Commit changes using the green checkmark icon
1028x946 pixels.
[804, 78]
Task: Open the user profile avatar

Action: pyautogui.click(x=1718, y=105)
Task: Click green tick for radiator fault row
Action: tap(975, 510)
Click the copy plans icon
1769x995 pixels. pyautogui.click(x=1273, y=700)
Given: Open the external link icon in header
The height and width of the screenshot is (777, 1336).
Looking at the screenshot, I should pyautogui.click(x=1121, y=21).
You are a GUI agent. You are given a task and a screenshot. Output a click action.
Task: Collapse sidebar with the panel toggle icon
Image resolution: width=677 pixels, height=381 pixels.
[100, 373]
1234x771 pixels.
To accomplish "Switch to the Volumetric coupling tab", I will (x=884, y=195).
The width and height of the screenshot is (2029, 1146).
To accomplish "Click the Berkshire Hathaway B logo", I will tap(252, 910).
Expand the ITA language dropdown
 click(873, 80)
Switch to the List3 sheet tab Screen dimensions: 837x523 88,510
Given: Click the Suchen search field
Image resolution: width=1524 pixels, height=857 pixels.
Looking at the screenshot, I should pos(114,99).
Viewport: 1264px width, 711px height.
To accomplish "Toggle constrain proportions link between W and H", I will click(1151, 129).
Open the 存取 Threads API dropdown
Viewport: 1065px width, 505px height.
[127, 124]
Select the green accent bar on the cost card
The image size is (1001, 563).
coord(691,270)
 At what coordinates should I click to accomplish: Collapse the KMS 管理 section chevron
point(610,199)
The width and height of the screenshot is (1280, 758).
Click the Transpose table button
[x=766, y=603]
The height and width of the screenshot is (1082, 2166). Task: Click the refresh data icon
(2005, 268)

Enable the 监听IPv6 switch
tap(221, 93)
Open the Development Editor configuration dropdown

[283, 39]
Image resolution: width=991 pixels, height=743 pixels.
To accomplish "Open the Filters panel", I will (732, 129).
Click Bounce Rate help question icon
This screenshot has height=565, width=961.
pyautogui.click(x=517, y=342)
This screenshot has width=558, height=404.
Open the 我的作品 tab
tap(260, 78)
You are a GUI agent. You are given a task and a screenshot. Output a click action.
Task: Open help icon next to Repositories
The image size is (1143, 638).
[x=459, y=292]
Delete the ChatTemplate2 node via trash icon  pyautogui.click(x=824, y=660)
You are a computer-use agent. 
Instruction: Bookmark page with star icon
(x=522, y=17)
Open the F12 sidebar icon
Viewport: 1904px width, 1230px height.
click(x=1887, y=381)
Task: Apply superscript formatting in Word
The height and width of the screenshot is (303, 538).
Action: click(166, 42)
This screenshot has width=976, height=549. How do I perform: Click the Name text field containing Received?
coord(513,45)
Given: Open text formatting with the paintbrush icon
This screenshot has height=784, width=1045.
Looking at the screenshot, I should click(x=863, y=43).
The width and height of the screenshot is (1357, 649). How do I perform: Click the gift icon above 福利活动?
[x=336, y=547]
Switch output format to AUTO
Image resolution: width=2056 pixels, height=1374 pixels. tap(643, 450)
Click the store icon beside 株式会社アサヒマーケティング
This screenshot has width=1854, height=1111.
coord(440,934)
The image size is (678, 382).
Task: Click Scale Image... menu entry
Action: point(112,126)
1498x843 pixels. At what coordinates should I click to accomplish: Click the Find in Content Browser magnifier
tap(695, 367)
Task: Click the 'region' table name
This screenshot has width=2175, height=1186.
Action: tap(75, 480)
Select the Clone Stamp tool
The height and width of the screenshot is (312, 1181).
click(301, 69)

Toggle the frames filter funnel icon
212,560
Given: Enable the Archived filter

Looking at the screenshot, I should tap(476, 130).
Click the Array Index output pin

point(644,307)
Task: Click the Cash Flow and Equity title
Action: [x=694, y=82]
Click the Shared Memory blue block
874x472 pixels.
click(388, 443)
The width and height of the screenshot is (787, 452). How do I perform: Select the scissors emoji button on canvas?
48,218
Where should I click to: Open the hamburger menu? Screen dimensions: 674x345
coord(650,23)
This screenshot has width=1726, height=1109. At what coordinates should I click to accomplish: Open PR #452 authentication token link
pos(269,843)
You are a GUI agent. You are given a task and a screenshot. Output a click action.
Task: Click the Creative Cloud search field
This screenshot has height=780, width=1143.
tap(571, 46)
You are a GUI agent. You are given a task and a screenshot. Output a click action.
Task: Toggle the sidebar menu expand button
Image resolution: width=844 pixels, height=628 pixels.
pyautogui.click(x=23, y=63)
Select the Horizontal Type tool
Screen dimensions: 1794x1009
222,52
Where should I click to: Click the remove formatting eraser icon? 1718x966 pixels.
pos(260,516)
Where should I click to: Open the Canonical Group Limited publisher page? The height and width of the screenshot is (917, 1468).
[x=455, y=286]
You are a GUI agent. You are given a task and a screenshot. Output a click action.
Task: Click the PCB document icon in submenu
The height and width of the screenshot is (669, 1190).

......

Exercise requirements =>
Using the records, find the number of lines in which the string "search" occurs. Reply with that number alone.

Solved exercise =>
2